削除しようとしても「このファイルはシステムにより保護されています」


夜間、自動印刷ログが数件(ユーザー操作なし)


プリンタに出力された紙には、原稿の冒頭のみ印刷されていた


出力内容(記録写し)

______________________________________

ホラーの書き方


怖い話を書くには、「本当にあったこと」をベースにするのが効果的だ。

これは単なる創作テクニックではなく、“あちら側”を刺激しないための最低限の手続きである。
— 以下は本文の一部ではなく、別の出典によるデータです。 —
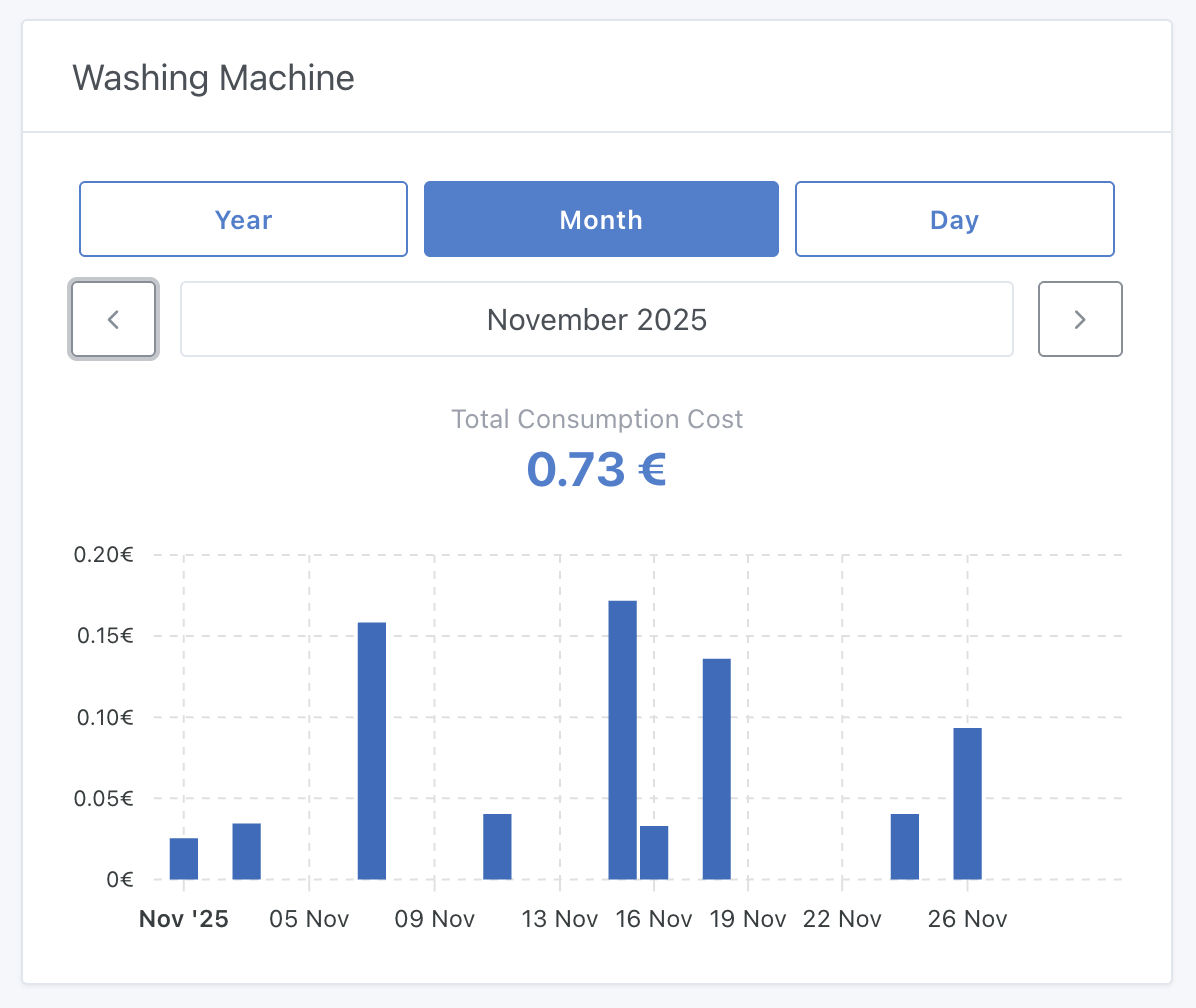The width and height of the screenshot is (1196, 1008).
Task: Click the previous month chevron arrow
Action: click(113, 319)
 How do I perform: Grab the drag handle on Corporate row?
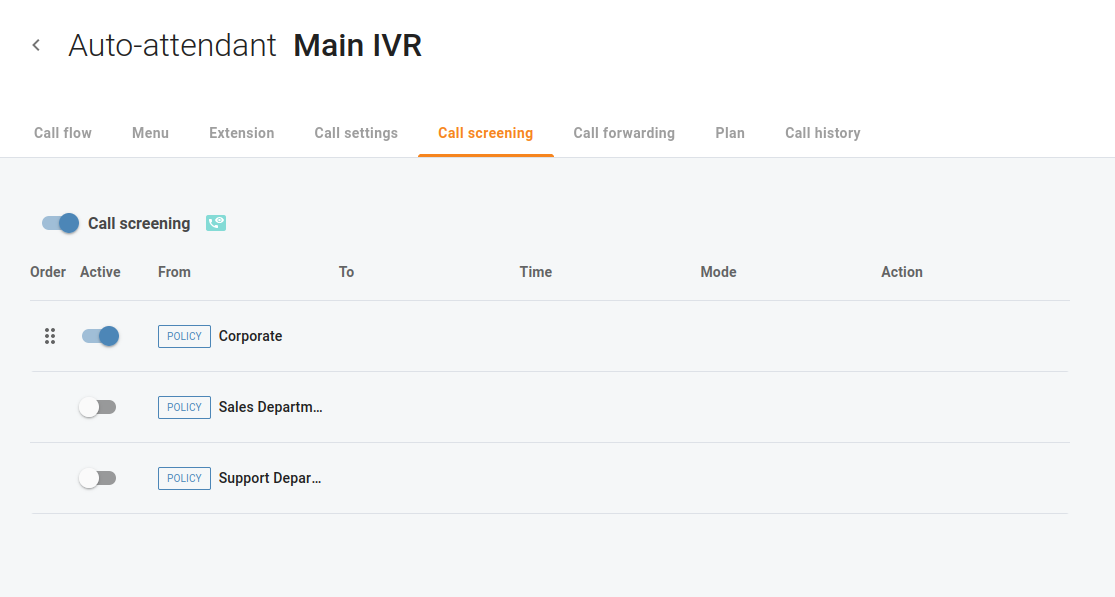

____________________________________________________________________________

途中でやめると、こちらに来る。

だから、必ず最後まで書ききること。


最終的に、彼女の姿が確認されたのは、

自宅の机の前で項垂れ、キーボードに指を置いた状態だった。

が、救急隊到着時には誰もおらず、PCだけが点灯していた。


モニターには、彼女が書いていたホラー小説のプレビュー画面が開いていた。

ただし、タイトル以外は何も表示されなかったという。


『ホラーの書き方』

(この文章は、すでにどこかで読まれています)


【備考・追記】

その後、彼女の原稿ファイルはコピー不可能となり、

内部に奇妙なコード断片が埋め込まれていた。


以下は、その最終行に追加された「自動生成コメント」である。


この物語を読み終えた方へ。

あなたはすでに、物語の“構造”の中に入りました。

次にこの話を他人に話すとき、あなたはすでに“語る側”ではありません。

あなたが“話される側”になります。


それが、ホラーの正しい書き方です。


((巻末資料))


ファイル名:how_to_horror.txt


所属不明のスクリプト:ghost_thread_13[active]


削除不可(右クリック無効化)


メタデータ内「最終閲覧者ID」が、閲覧したPCのユーザー名に自動変換される




















【あとがき】

この話は、現在も一部の創作講座やフォーラムで「禁則事項」として扱われています。

“ホラーの技法”を追求しすぎると、

物語と現実の境目が、どちらからも見えなくなるからです。


あなたがこの話を最後まで読みきったことは記録されました。


以下、あなたのプリンタの状態をチェックしてください。

電源がオフでも、“準備完了”になっている場合は、

まだ閉じていない“物語の入り口”が、どこかに残っています。